### Compito assegnato 1
Rispondi a queste domande sul volantino:
(a) Quale data porta il volantino?
(b) In occasione di quale sciopero è stato distribuito?
(c) Che cosa il volantino dice di non vedere?
### Compito assegnato 2
Quali verbi coniugati alla prima persona plurale compaiono nel volantino? Elencali tutti.

### Sezione del documento
<<<<
Prima pagina
PER L’UNITA’ E LA RADICALIZZAZIONE DEL MOVIMENTO DI LOTTA
E’ L’ORA DI UNA SVOLTA DI TUTTO IL SINDACALISMO DI CLASSE
29 Marzo 2009
volantino PCL distribuito in occasione dello sciopero generale del sindacalismo di base
La manifestazione odierna ci vede pienamente partecipi, come tutte le manifestazioni e gli scioperi contro le politiche dominanti. Tanto più in presenza ,in questo caso, di rivendicazioni immediate del sindacalismo di base che condividiamo e sosteniamo .
Ma ciò che non vediamo è una proposta reale e complessiva sul terreno dell’azione che sia all’altezza della gravità della crisi sociale e di un livello dello scontro qualitativamente nuovo.
>>>>
### Materiale fornito
<<<<
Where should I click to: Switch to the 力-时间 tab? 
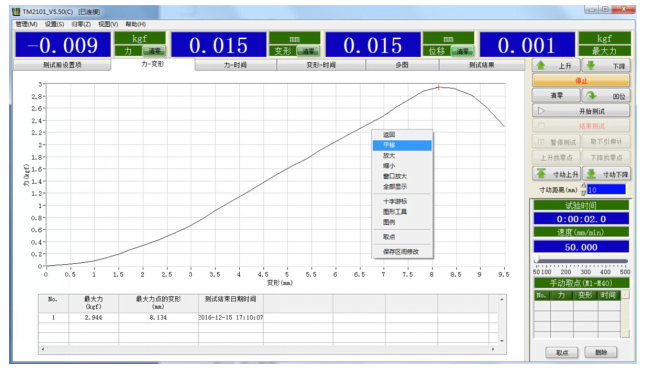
>>>>
### Risposta attesa 1
(a) 29 marzo 2009.
(b) Lo sciopero generale del sindacalismo di base.
(c) Una proposta reale e complessiva sul terreno dell'azione, all'altezza della gravità della crisi sociale e di un livello dello scontro qualitativamente nuovo.

### Risposta attesa 2
condividiamo, sosteniamo, vediamo